(Exercise brief) Render every entry exactly as it appears.

::::

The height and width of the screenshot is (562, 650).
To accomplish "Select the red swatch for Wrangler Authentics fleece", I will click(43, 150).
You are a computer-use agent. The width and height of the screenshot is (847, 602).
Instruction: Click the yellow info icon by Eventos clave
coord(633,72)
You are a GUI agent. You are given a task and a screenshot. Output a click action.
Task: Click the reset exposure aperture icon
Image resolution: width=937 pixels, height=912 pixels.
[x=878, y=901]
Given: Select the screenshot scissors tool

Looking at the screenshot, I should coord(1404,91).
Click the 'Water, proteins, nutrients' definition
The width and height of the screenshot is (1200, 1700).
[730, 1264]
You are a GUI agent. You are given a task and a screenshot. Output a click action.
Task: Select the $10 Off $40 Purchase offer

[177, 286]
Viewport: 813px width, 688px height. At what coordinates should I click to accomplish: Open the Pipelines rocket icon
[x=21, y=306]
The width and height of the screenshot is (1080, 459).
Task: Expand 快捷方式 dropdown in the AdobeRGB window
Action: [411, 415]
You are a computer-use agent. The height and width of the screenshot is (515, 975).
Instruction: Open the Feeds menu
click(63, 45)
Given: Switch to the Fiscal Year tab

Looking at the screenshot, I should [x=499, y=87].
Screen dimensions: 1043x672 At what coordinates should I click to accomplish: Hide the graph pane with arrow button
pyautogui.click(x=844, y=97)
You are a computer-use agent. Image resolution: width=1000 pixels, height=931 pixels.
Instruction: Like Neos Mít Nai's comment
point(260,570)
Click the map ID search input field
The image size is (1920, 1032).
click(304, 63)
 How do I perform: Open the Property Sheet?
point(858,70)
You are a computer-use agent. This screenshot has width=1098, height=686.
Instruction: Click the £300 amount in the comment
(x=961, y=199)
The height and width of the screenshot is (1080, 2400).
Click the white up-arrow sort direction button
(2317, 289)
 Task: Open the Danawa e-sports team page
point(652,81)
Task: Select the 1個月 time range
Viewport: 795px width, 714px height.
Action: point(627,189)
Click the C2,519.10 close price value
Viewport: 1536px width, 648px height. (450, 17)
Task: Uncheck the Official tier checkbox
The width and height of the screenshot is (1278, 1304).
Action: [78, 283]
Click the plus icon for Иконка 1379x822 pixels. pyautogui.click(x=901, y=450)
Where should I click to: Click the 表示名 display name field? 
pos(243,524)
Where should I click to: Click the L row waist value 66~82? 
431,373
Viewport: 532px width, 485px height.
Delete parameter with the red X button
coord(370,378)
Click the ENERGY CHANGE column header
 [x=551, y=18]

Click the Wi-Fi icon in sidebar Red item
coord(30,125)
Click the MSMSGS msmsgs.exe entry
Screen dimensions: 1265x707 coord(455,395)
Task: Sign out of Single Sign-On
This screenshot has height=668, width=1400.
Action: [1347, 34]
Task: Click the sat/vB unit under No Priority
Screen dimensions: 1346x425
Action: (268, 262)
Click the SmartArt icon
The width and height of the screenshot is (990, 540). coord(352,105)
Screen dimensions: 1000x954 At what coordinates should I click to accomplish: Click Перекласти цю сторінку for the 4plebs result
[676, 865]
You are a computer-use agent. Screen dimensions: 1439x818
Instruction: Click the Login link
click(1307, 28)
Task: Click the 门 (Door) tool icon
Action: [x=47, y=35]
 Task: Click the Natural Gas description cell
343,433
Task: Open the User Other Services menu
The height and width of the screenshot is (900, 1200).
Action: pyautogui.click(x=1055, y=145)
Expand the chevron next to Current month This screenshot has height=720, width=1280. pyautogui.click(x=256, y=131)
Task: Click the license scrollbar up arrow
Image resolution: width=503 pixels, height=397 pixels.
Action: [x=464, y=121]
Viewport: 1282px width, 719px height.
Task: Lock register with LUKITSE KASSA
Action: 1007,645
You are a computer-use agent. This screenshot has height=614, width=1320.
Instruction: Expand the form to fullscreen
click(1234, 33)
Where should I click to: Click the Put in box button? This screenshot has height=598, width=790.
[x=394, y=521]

::::

(Response to this task)
The height and width of the screenshot is (562, 650).
To accomplish "Select the red swatch for Wrangler Authentics fleece", I will click(43, 150).
You are a computer-use agent. The width and height of the screenshot is (847, 602).
Instruction: Click the yellow info icon by Eventos clave
coord(633,72)
You are a GUI agent. You are given a task and a screenshot. Output a click action.
Task: Click the reset exposure aperture icon
Image resolution: width=937 pixels, height=912 pixels.
[x=878, y=901]
Given: Select the screenshot scissors tool

Looking at the screenshot, I should coord(1404,91).
Click the 'Water, proteins, nutrients' definition
The width and height of the screenshot is (1200, 1700).
[730, 1264]
You are a GUI agent. You are given a task and a screenshot. Output a click action.
Task: Select the $10 Off $40 Purchase offer

[177, 286]
Viewport: 813px width, 688px height. At what coordinates should I click to accomplish: Open the Pipelines rocket icon
[x=21, y=306]
The width and height of the screenshot is (1080, 459).
Task: Expand 快捷方式 dropdown in the AdobeRGB window
Action: [411, 415]
You are a computer-use agent. The height and width of the screenshot is (515, 975).
Instruction: Open the Feeds menu
click(63, 45)
Given: Switch to the Fiscal Year tab

Looking at the screenshot, I should [x=499, y=87].
Screen dimensions: 1043x672 At what coordinates should I click to accomplish: Hide the graph pane with arrow button
pyautogui.click(x=844, y=97)
You are a computer-use agent. Image resolution: width=1000 pixels, height=931 pixels.
Instruction: Like Neos Mít Nai's comment
point(260,570)
Click the map ID search input field
The image size is (1920, 1032).
click(304, 63)
 How do I perform: Open the Property Sheet?
point(858,70)
You are a computer-use agent. This screenshot has width=1098, height=686.
Instruction: Click the £300 amount in the comment
(x=961, y=199)
The height and width of the screenshot is (1080, 2400).
Click the white up-arrow sort direction button
(2317, 289)
 Task: Open the Danawa e-sports team page
point(652,81)
Task: Select the 1個月 time range
Viewport: 795px width, 714px height.
Action: point(627,189)
Click the C2,519.10 close price value
Viewport: 1536px width, 648px height. (450, 17)
Task: Uncheck the Official tier checkbox
The width and height of the screenshot is (1278, 1304).
Action: [78, 283]
Click the plus icon for Иконка 1379x822 pixels. pyautogui.click(x=901, y=450)
Where should I click to: Click the 表示名 display name field? 
pos(243,524)
Where should I click to: Click the L row waist value 66~82? 
431,373
Viewport: 532px width, 485px height.
Delete parameter with the red X button
coord(370,378)
Click the ENERGY CHANGE column header
 [x=551, y=18]

Click the Wi-Fi icon in sidebar Red item
coord(30,125)
Click the MSMSGS msmsgs.exe entry
Screen dimensions: 1265x707 coord(455,395)
Task: Sign out of Single Sign-On
This screenshot has height=668, width=1400.
Action: [1347, 34]
Task: Click the sat/vB unit under No Priority
Screen dimensions: 1346x425
Action: (268, 262)
Click the SmartArt icon
The width and height of the screenshot is (990, 540). coord(352,105)
Screen dimensions: 1000x954 At what coordinates should I click to accomplish: Click Перекласти цю сторінку for the 4plebs result
[676, 865]
You are a computer-use agent. Screen dimensions: 1439x818
Instruction: Click the Login link
click(1307, 28)
Task: Click the 门 (Door) tool icon
Action: [x=47, y=35]
 Task: Click the Natural Gas description cell
343,433
Task: Open the User Other Services menu
The height and width of the screenshot is (900, 1200).
Action: pyautogui.click(x=1055, y=145)
Expand the chevron next to Current month This screenshot has height=720, width=1280. pyautogui.click(x=256, y=131)
Task: Click the license scrollbar up arrow
Image resolution: width=503 pixels, height=397 pixels.
Action: [x=464, y=121]
Viewport: 1282px width, 719px height.
Task: Lock register with LUKITSE KASSA
Action: 1007,645
You are a computer-use agent. This screenshot has height=614, width=1320.
Instruction: Expand the form to fullscreen
click(1234, 33)
Where should I click to: Click the Put in box button? This screenshot has height=598, width=790.
[x=394, y=521]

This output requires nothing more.